**Problem:**
Which lines run from the one containing "Task: Click the linestyle icon in toolbar" through the end of the data? Write them out exactly, with the pictures left out.

[Input for this task]

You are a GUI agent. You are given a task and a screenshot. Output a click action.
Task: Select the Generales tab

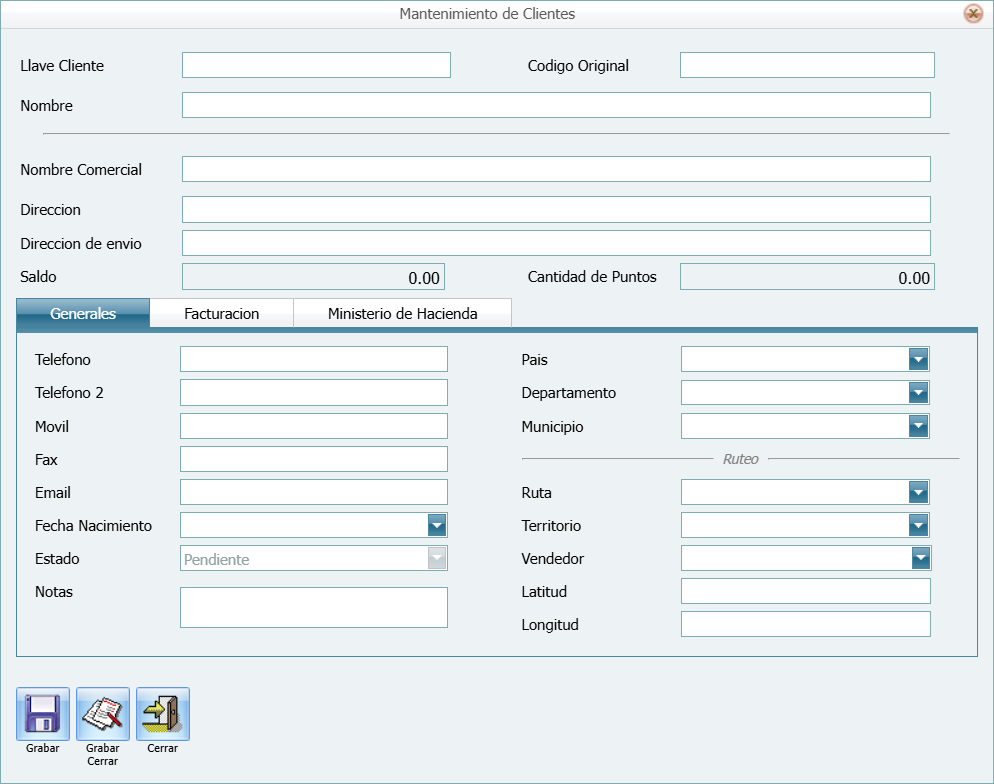(x=83, y=314)
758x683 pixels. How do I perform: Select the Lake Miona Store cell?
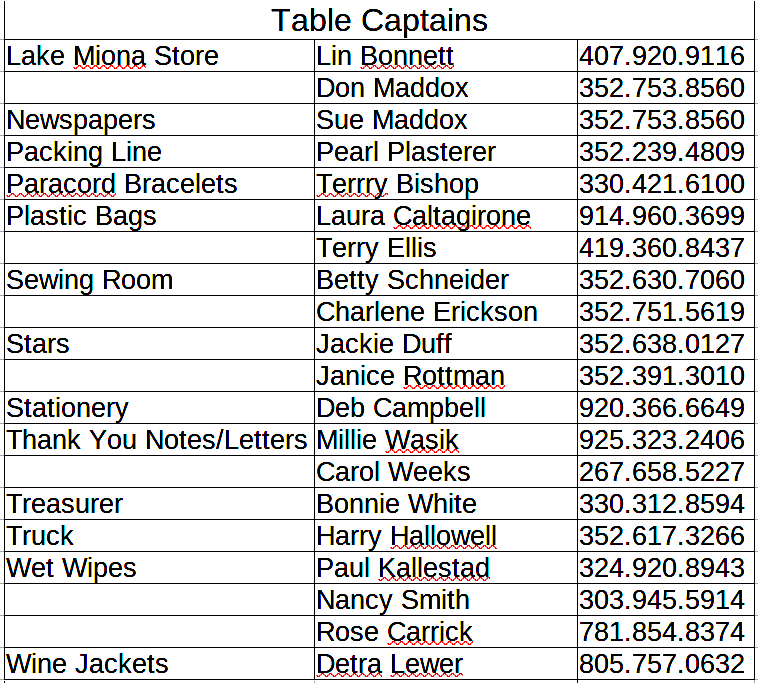(112, 56)
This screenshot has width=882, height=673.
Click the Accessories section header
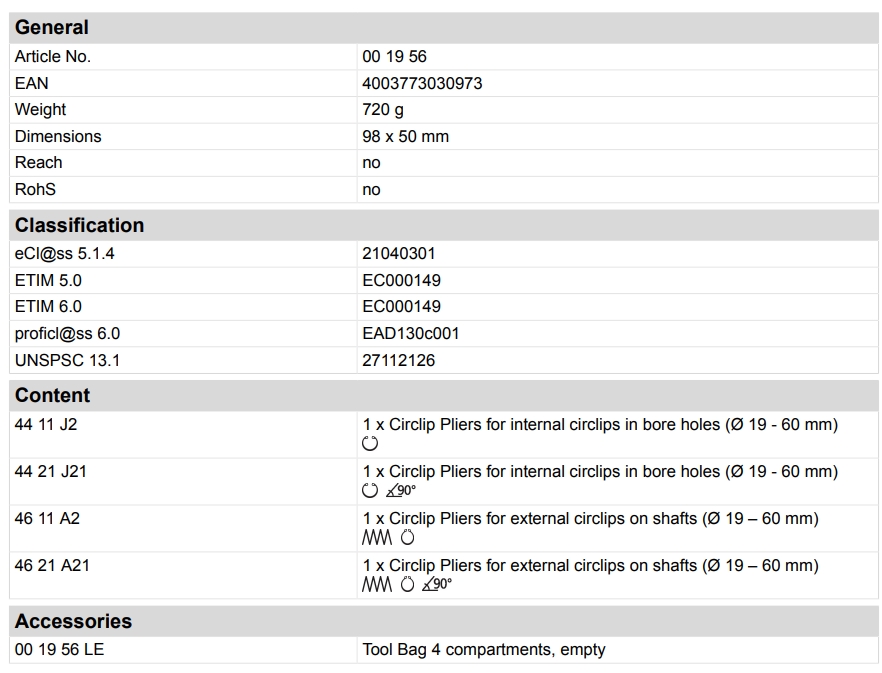point(73,621)
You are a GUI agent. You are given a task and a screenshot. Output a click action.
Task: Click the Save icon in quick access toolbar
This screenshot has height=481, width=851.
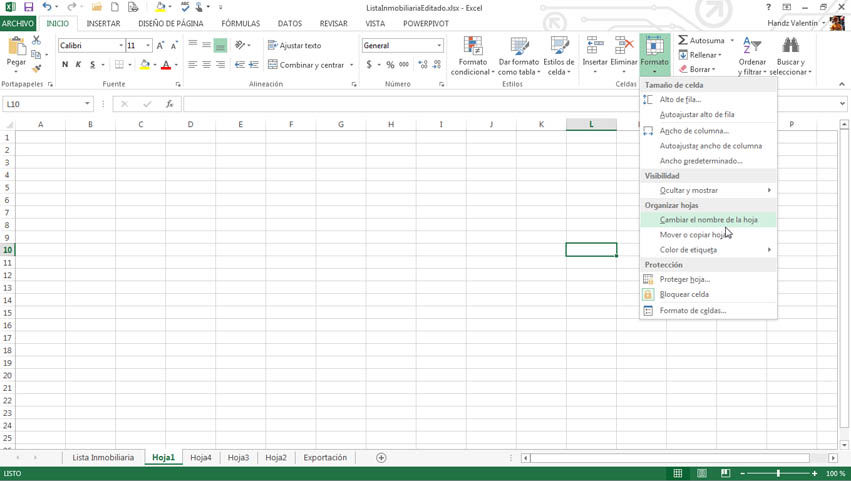pyautogui.click(x=28, y=7)
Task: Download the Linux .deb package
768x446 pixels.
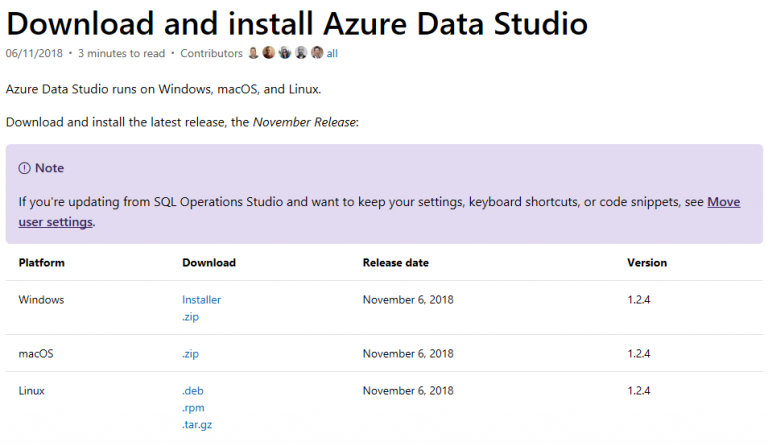Action: (x=192, y=390)
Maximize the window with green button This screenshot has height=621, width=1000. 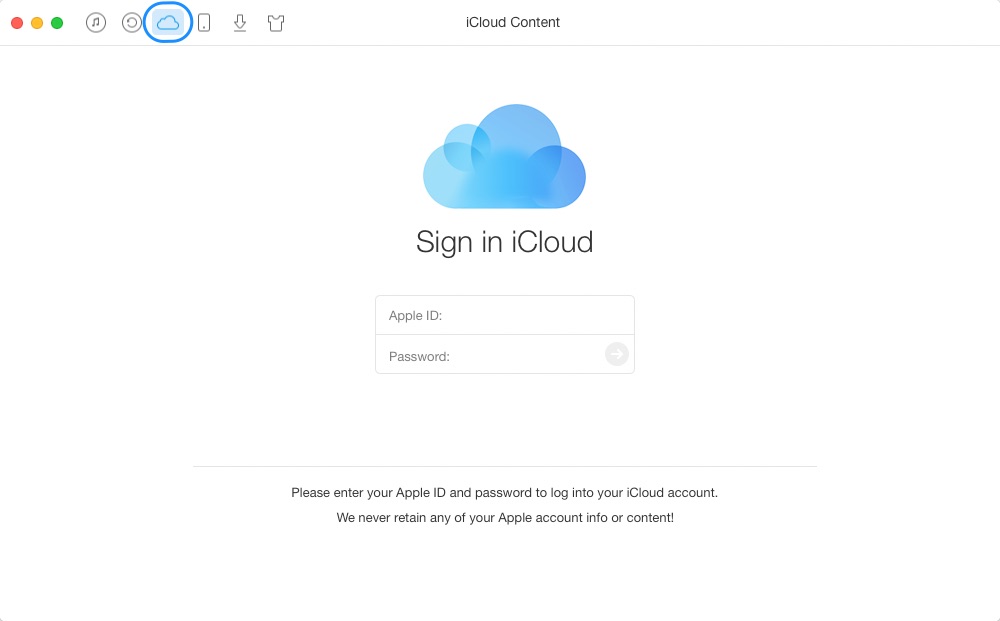click(x=57, y=23)
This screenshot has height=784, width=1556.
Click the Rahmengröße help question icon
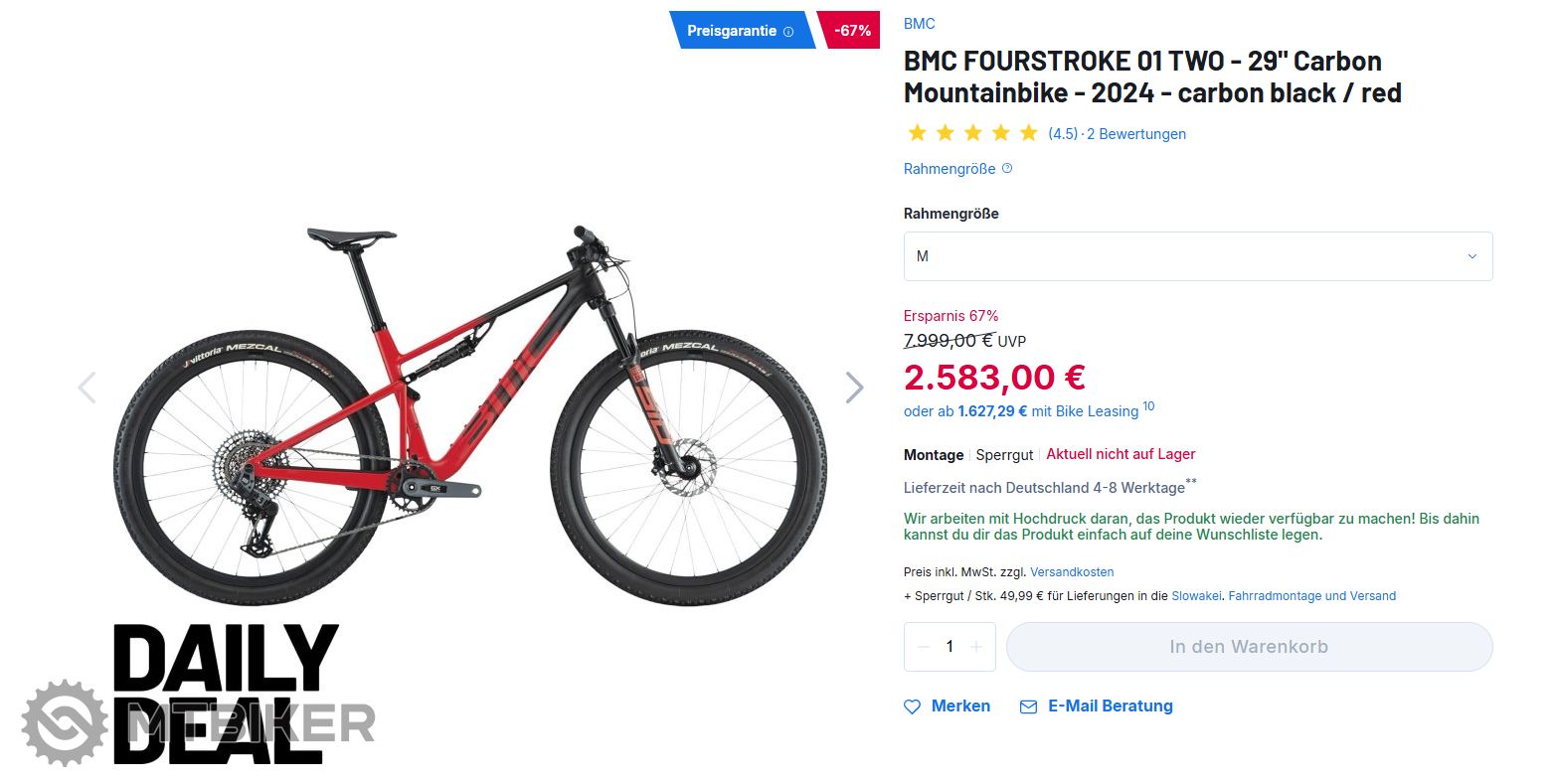(1007, 169)
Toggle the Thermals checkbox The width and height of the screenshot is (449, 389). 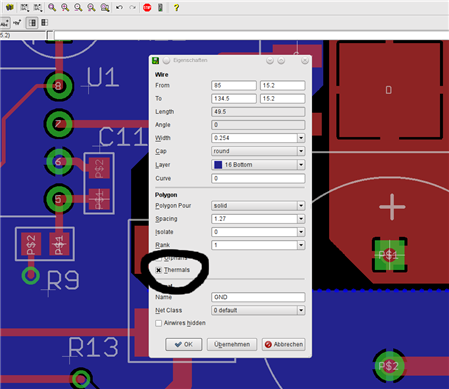click(x=159, y=270)
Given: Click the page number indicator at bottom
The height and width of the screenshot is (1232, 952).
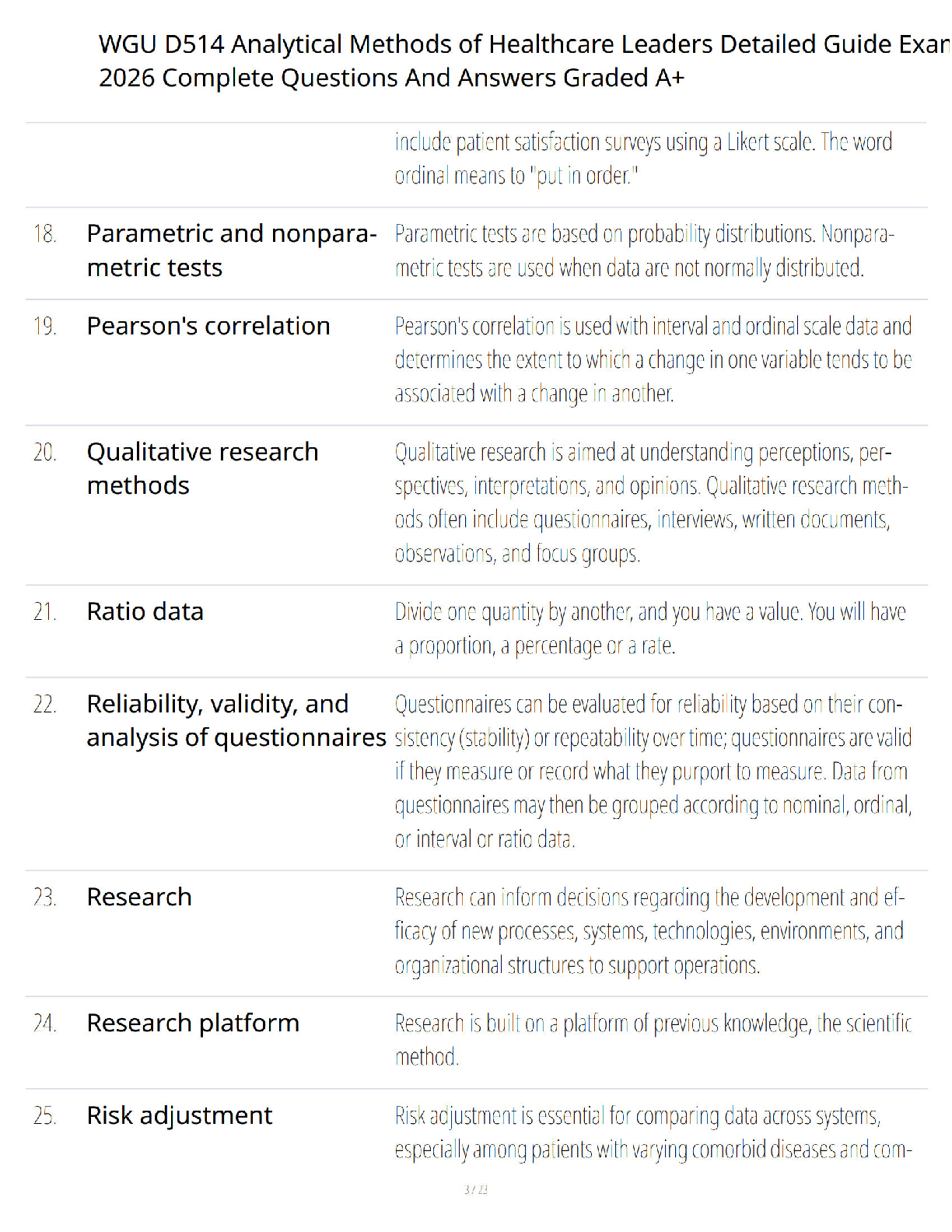Looking at the screenshot, I should [x=476, y=1189].
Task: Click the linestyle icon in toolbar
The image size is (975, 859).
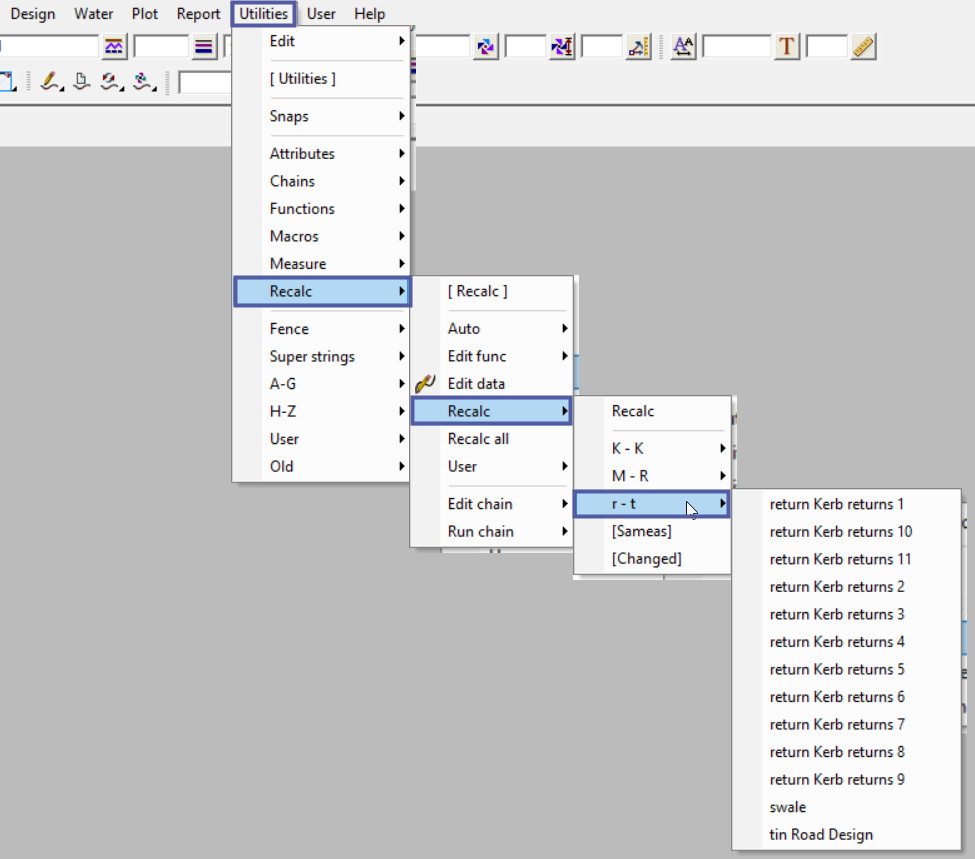Action: coord(113,47)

[/Input for this task]

**Solved problem:**
Task: Click the linestyle icon in toolbar
The image size is (975, 859).
Action: coord(113,47)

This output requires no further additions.